Organisations involved in crime reduction partnerships

The majority of CRPs involved police, local authorities and voluntary organisations, as shown in Figure 3.16. Trade associations, residents’ associations and A&E departments were also regularly involved. Among the ‘other’ category were most frequently probation departments and health workers. Most of these groups had been in existence for about 3 years although some had been started up to 10 years ago. The majority of CRPs met on a monthly to quarterly basis.

Figure 3.16 Organisations involved in CRPs

Figure 3.16

Funding of crime reduction partnerships

The majority of CRPs relied on limited funding from the member partners - most typically the police and local authorities. In only 16% of cases were grants received from government bodies such as the Home Office, Welsh Assembly, etc. A further 17% of partnerships were currently making bids for such funding


When asked how the activities of the CRPs would be evaluated, many gave relatively vague replies, referring to ‘meeting targets´, ‘evaluation of performance´, ‘surveys´, etc.
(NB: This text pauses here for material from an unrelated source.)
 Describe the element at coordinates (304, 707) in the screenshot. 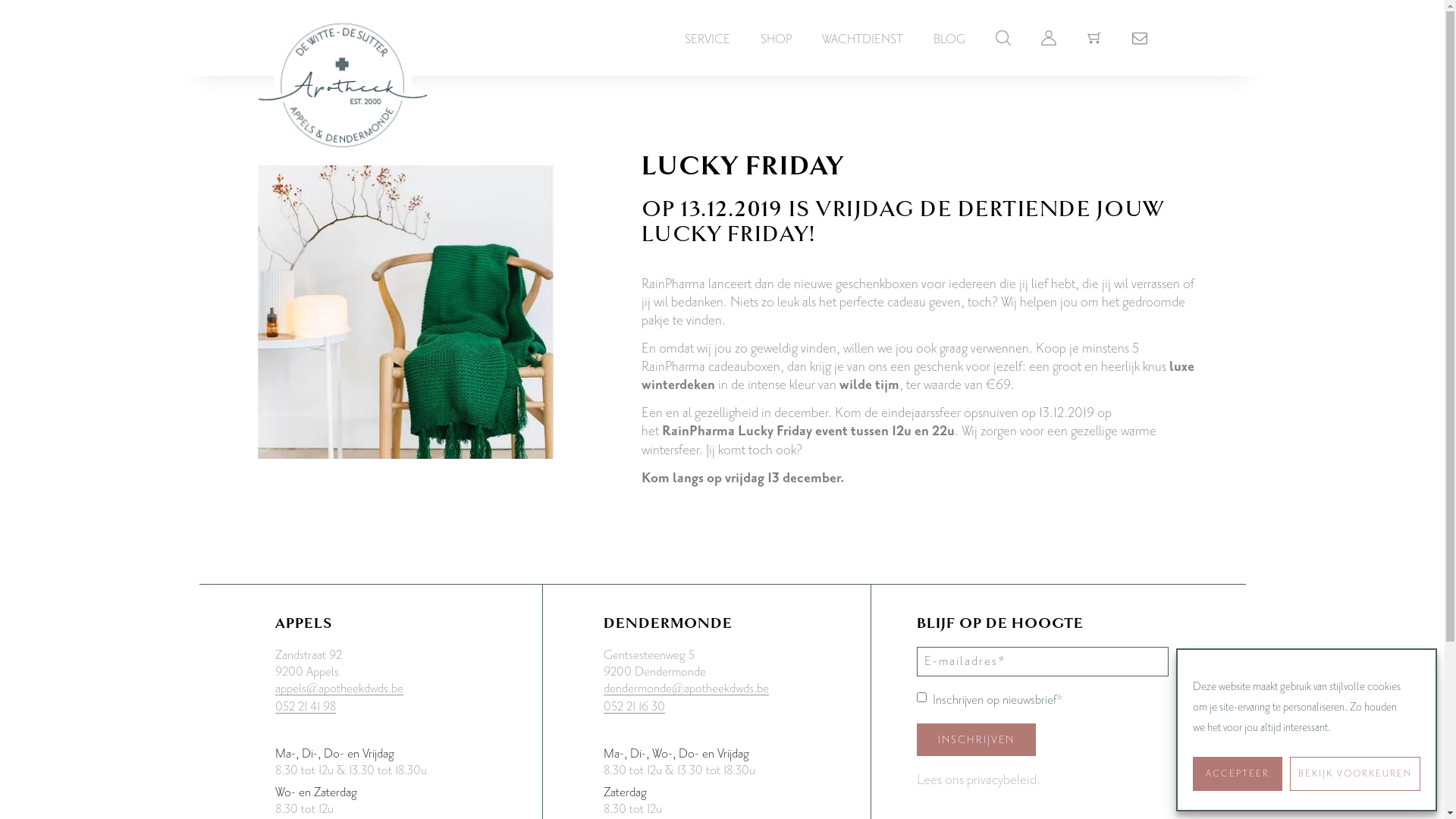

I see `'052 21 41 98'` at that location.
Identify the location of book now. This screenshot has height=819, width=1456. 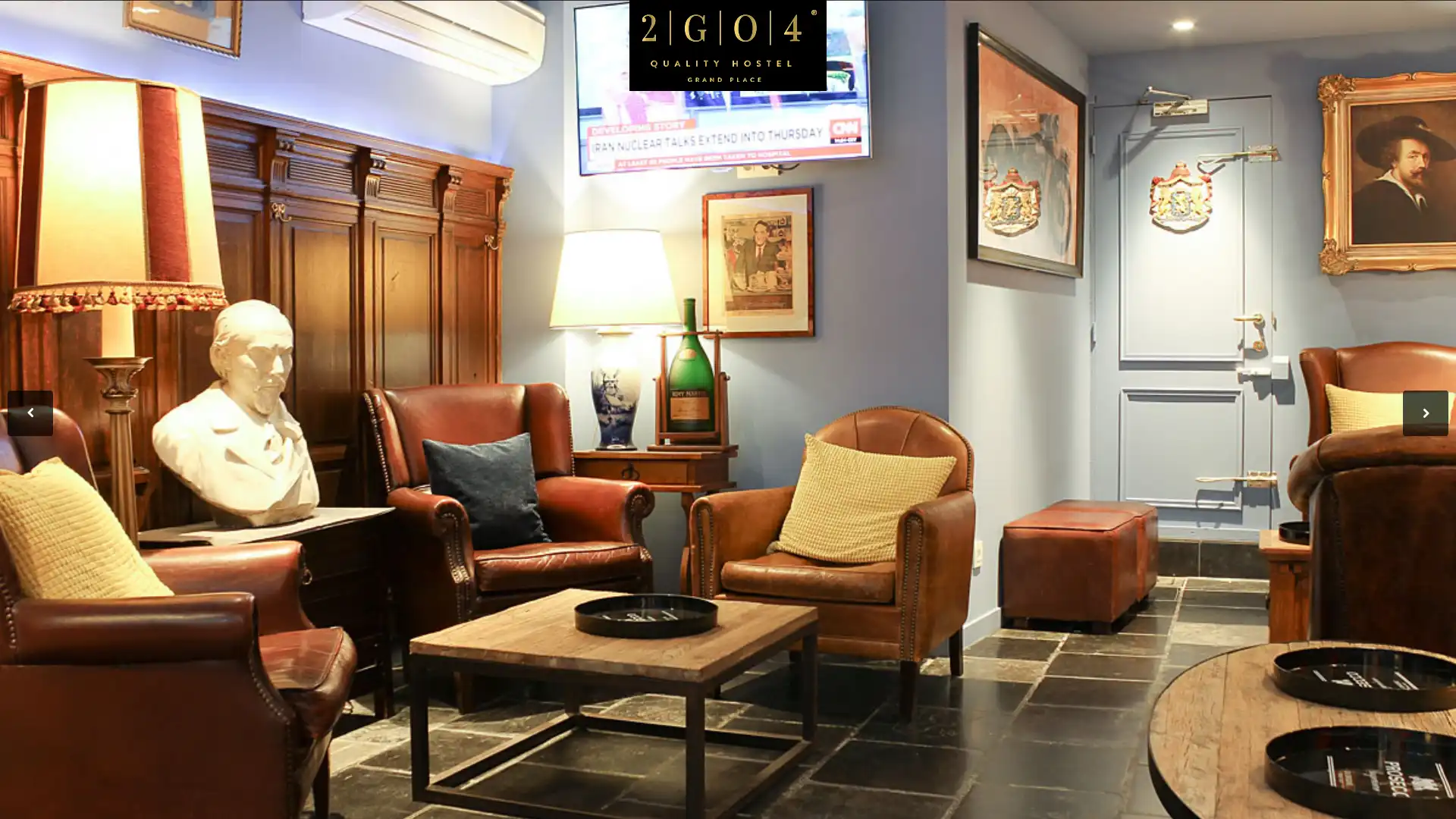
(1330, 123).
Only 19% of the CRPs used crime statistics as a performance benchmark and only the same proportion was subject to external audit and evaluation. Even here, however, the precise nature of the methods and measures employed in such evaluation was rarely specified.

It was also the case that nearly one quarter (23%) of all CRPs had no formal documents outlining the aims and objectives of the partnership or its achievements. This apparent lack of role definition and accountability of CRPs is discussed in Section 4.4.